The recent Nobel Chemistry Prize turned the spotlight on click chemistry that allows molecular building blocks to snap together quickly and efficiently.
Early in October, the Nobel Chemistry Prize was awarded to a trio of scientists-Carolyn R. Bertozzi, Morten Meldal, and K. Barry Sharpless-“for the development of click chemistry and bioorthogonal chemistry". While Sharpless and Meldal laid the foundation for a functional form of chemistry, Bertozzi took it to a new dimension by utilising it in living organisms.
Sharpless, who was awarded his second Nobel Prize in Chemistry, set the ball rolling around the year 2000 when he coined the concept of click chemistry. A simple and reliable form of chemistry, the reactions in click chemistry occur quickly and unwanted byproducts are avoided. Just like how children build with their blocks, click chemistry allows molecular building blocks to snap together quickly and efficiently.

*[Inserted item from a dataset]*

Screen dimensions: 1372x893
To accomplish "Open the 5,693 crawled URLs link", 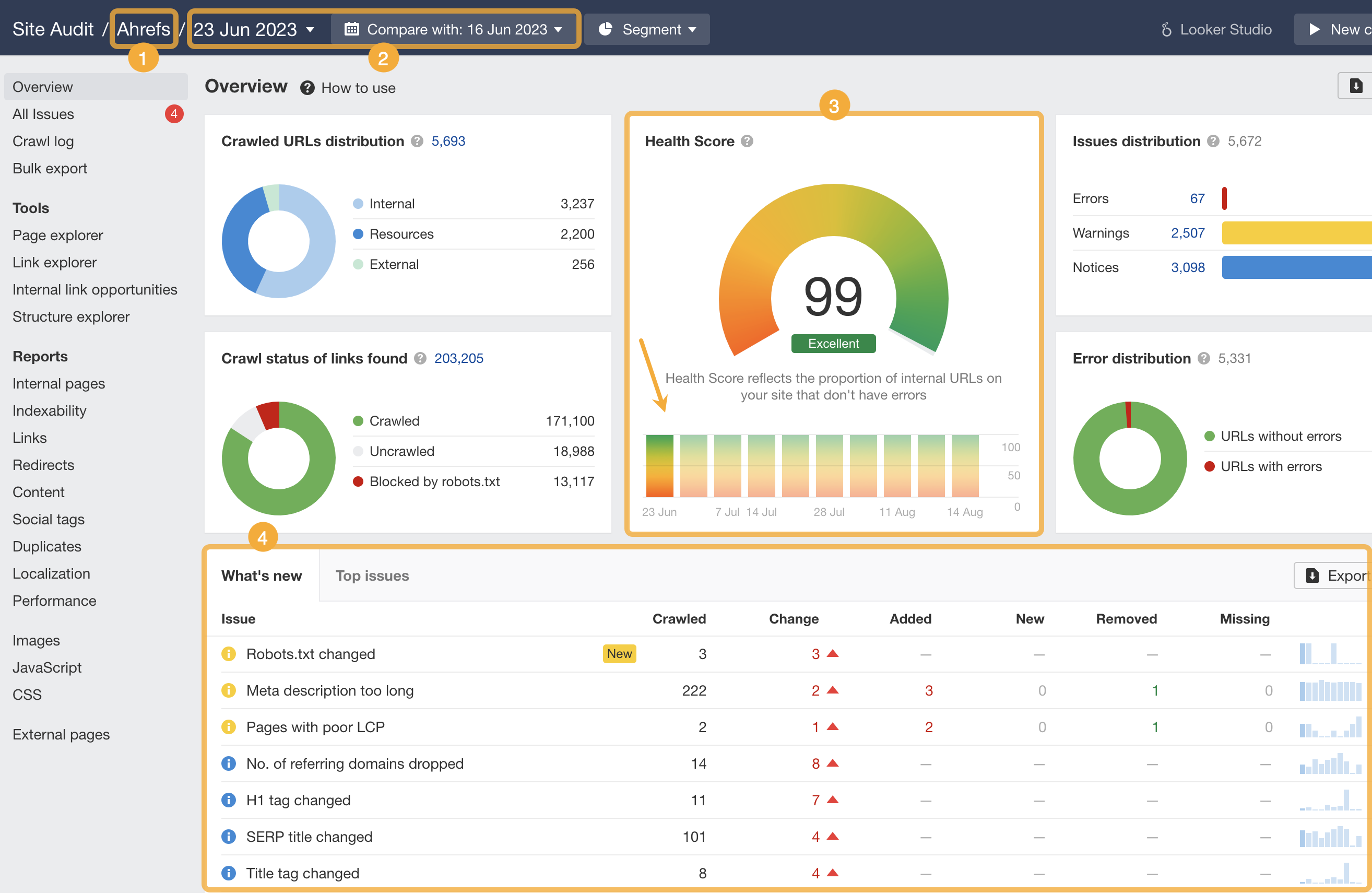I will 448,140.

Soon afterwards, Sharpless and Meldal independently arrived at a specific chemical reaction that uses copper ions as a catalyst. Now in widespread use, this reaction is seen as the crown jewel of click chemistry.
While the use of copper has many advantages, including that the reactions could be done at room temperature and could involve water, they can be toxic for the cells of living organisms.

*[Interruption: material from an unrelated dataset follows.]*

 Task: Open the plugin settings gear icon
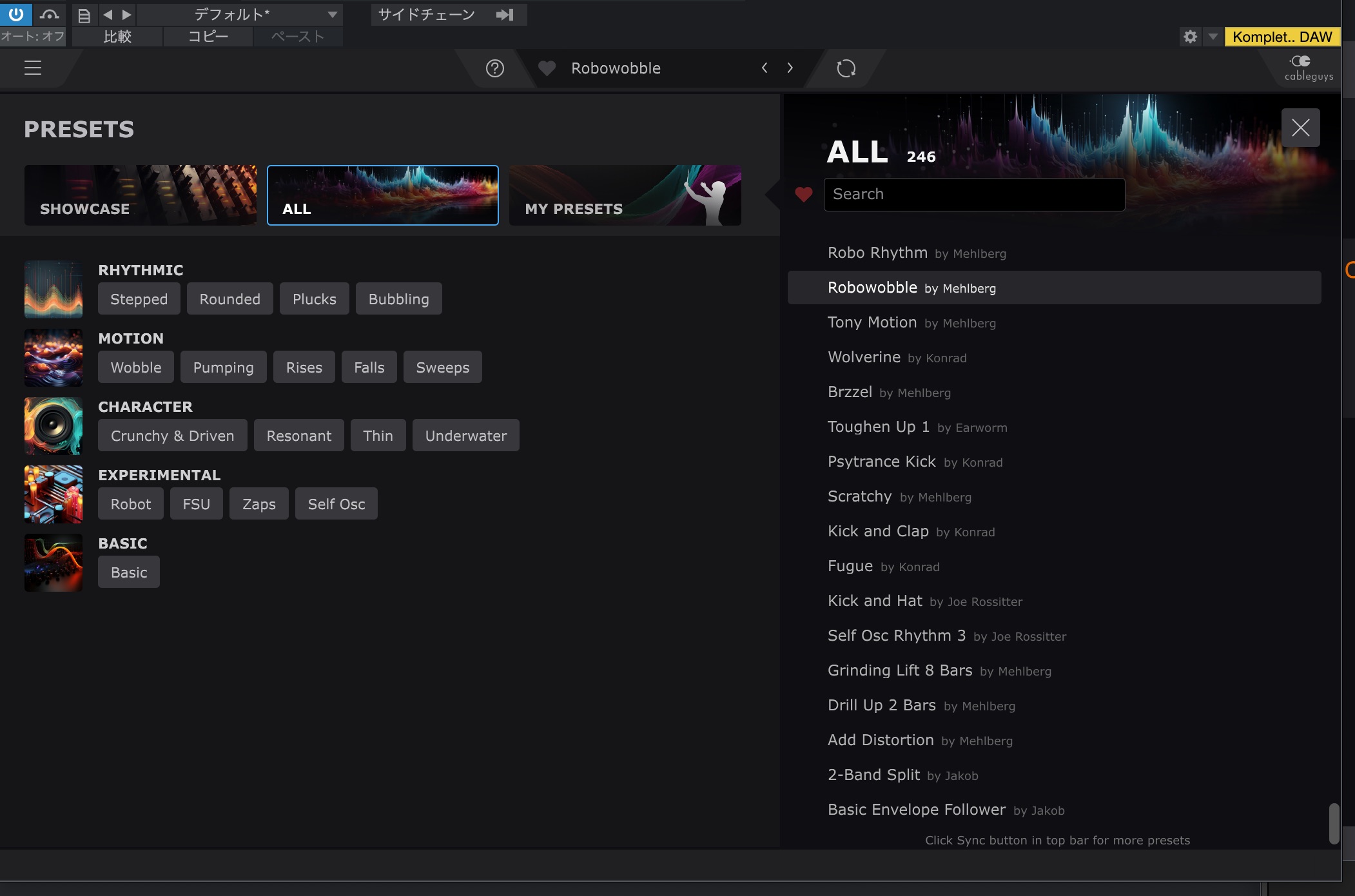[1190, 37]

Bertozzi took click chemistry to a new level by working on the foundations built by Sharpless and Meldal.
What Bertozzi did was to develop click reactions that work inside living organisms without disrupting the normal chemistry of the cell. She called this bioorthogonal chemistry- orthogonal meaning intersecting at right angles. While in click chemistry, the molecules clicked together in a straight flat line as in a seat belt, Bertozzi discovered more stable reactions by forcing the molecules at an angle.

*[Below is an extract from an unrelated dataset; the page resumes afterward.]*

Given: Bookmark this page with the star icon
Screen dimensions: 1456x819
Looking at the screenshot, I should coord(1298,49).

Even though this is a very young field relatively, the Nobel Chemistry Prize was awarded to these scientists as this field has taken chemistry into an era of functionalism. While we are still scratching the surface, click chemistry and bioorthogonal chemistry are expected to bring great benefit to humanity. Click chemistry is already in use to create polymers that protect against heat and in varieties of glue in nano-chemistry. Other use cases include developing new targeted medicines. There is hope to create a targeted way to diagnose and treat cancer, including making chemotherapy have fewer severe side effects. The possibilities are literally endless at the moment.